2009 could include more mergers, acquisitions, and outright closings.
Domain name companies including registrars, parking companies, and portfolio holders are considering their strategic options in 2009.
Domain Name Wire has learned that Dark Blue Sea (ASX: DBS) has been shopping its services businesses, including Fabulous parking and registration. Dark Blue Sea CEO Richard Moore wouldn’t comment directly on what the company is considering, but he did refer me to the company’s third quarter release:
In the context of the expected industry consolidation, the Company is currently exploring a range of strategic options with other domain industry service providers. Whilst it is a difficult time to consummate transactions given the industry-specific and general economic uncertainty as well as market volatility, discussions with other industry participants suggests the timing is appropriate.
Whether or not Dark Blue Sea sells any of its businesses or enters into other agreements, 2009 will be an interesting year for domain companies. Based on conversations with a number of domain company executives and sources over the past four weeks, here’s how I see the playing field.
Services businesses’ margins are small and getting smaller. Domain services, such as registration and parking, work on fairly slim margins. These are under increasing pressure. Companies are considering what, if anything, to do with their service lines. Under particular pressure are small domain parking companies.
There are fixed costs and variable costs at parking companies. The fixed costs include the cost of initial servers, technology/software, and enough people to service accounts and keep the lights on.
Small domain parking companies get less revenue from Google and Yahoo than their bigger counterparts (perhaps 10%-15%), but still have the same baseline costs. At some point, small parking companies become unprofitable.
With a fall in parking revenue, some of these parking companies may have slipped below thresholds required by Google and Yahoo and may not have their contracts renewed.
Fabulous generates $2M-$3M USD quarterly in gross revenue from parking customers’ domains and about $1M USD from parking its own domains. It hands over roughly 80% of the gross from customer domains to its parking clients.
You can expect to see smaller parking companies selling themselves to big players and at low earnings multiples, or simply shutting their doors.
Outsourcing is in. Look for Directi, parent company of Skenzo, to reap benefits of its lower cost operations in India. Skenzo already provides the back end for a number of parking operations (including those of domain registrars) and registrars. Perhaps existing parking companies will outsource some of their operations to Directi.
Who’s in a good position?
Sedo – although its domain parking revenue has taken a hit, the company remains strong. Its brokerage business is holding steady, even though it’s a small part of the company’s revenue. It can also tap into the resources of its parent company Adlink.

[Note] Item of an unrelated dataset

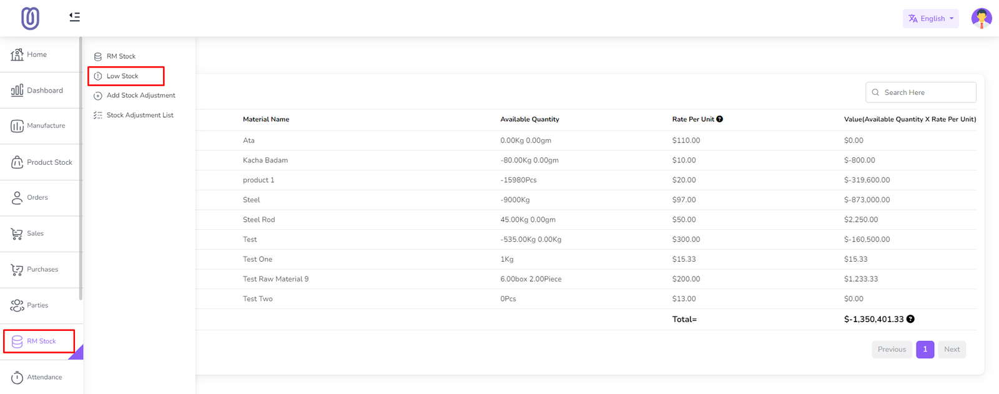Click the sidebar collapse toggle icon
This screenshot has height=394, width=999.
point(74,17)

Oversee.net – buoyed by a $150M investment and no debt, Oversee may be opportunistic in 2009. The company has been burned by its two big acquisitions (SnapNames because it lost Network Solutions and Moniker because it bought at the top of the market). But lessons learned may lead to smart buys at the bottom of the market rather than the top. And although SnapNames isn’t performing as planned, more drops in the coming year may boost its revenue.
Directi – I have less knowledge of Directi’s positioning, but it does appear strong. It received an investment in its Skenzo unit and remains an outsourcer of choice.
Demand Media – Demand Media, parent of eNom, NameJet, and HotKeys, is a wildcard since it’s hard to understand its strategy. But I expect the company to be opportunistic in the downturn.
In general, companies that own more of the value chain should hold up better than one trick ponies.
Here are a couple ideas:
Existing Google partner buys Fabulous – existing Google (NASDAQ: GOOG) partners include NameDrive, Sedo, Oversee.net, and this little company called GoDaddy. Perhaps GoDaddy should form a serious domain parking unit to take advantage of its massive scale. GoDaddy already has a partnership with Dark Blue Sea to sell domains. Maybe GoDaddy could pick up a true domainer’s registrar and create a new brand around it.
Oversee goes international – it’s no secret that DomainSponsor is the dominant Google U.S. partner and Sedo the dominant Europoean/international Google partner. Although buying domain parking companies can be a tricky business (no long term customer contracts), it will be interesting to see if DomainSponsor makes a play here to bolster its international capabilities.
[Update: DBS CEO Richard Moore e-mailed me to suggest that the paragraph I took from the company’s third quarter report should be read in the context of the entire section. You may read the report here (pdf).]